Edition Leonard Bernstein (I & II). 26 CD séparés.


Toutes les occasions sont bonnes de fêter Lenny (et quand bien même il n’y en aurait pas…) : Sony saisit donc celle du 80e anniversaire de sa naissance pour nous livrer, d’ici à la fin de l’année, cette anthologie d’une bonne demi-centaine de CD -peu d’inédits en vérité, mais pléthore de géniales rééditions indispensables à quiconque voudra se (re)constituer un fonds Bernstein, chef et compositeur… et qui ne voudrait pas ? Note maximale, donc, pour tous les volumes qu’on vous exhorte à acquérir subséquemment : le reste n’ajoutera rien à la gloire de maître Leonard, et pour tout dire, on aurait préféré ne jamais entendre ou réentendre ce Messie tarasbicoté et hors de propos, ou cette 9e new yorkaise tellement en retrait de celle gravée, à la fin des 70’s, à Vienne.

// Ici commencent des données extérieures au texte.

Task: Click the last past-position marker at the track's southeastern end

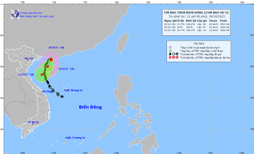Action: pyautogui.click(x=62, y=97)
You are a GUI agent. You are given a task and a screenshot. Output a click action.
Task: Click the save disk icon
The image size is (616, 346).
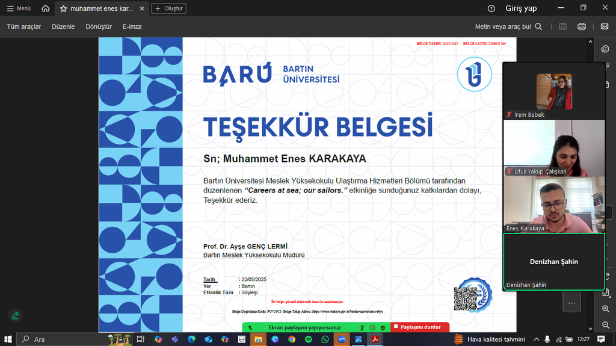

Tout ce qui vient, en revanche, sera source d’admiration et de jubilation éternelles. On ne vous apprendra rien en écrivant que Bernstein fut le chef mahlérien du siècle : cette Résurrection si longtemps attendue en est la démonstration la plus éclatante, probablement son plus grand enregistrement de Mahler avec ses 4e d’Amsterdam et 9e berlinoise (DG). Symphonie couplée à un Adagietto de la 5e capté lors des funérailles de Bob Kennedy en la cathédrale Saint Patrick de New York : transition ô combien symbolique et idéale vers ce répertoire qu’aucun autre chef ne défendit mieux que lui (sinon un Tilson Thomas, aujourd’hui) -celui de ses contemporains américains, et le sien avant tous les autres ! Un seul disque à acquérir, s’il fallait, serait é-vi-dem-ment ce Bernstein by himself, West side story (ah, Natalie Wood !), On the waterfront (ah, Marlon Brando !) et cette ouverture décapante d’un Candide que quelque régisseur serait bien inspiré de remonter très vite ! Complément idéal de ce volume, celui consacré à Gershwin, dont on ne saurait mieux fêter, aussi, le centenaire de la naissance : a-t-on jamais dirigé avec plus de classe et de naturel la Rhapsody in Blue, et l’Américain à Paris ? Un rien en deçà, enfin, mais néanmoins tout en haut de la (maigre) discographie existante se placent les trois Copland, dont on retiendra surtout une 3e Symphonie ardente et fraternelle -témoignage magnifique de l’extraordinaire ami et complice que fut, tout au long de sa vie, Leonard Bernstein.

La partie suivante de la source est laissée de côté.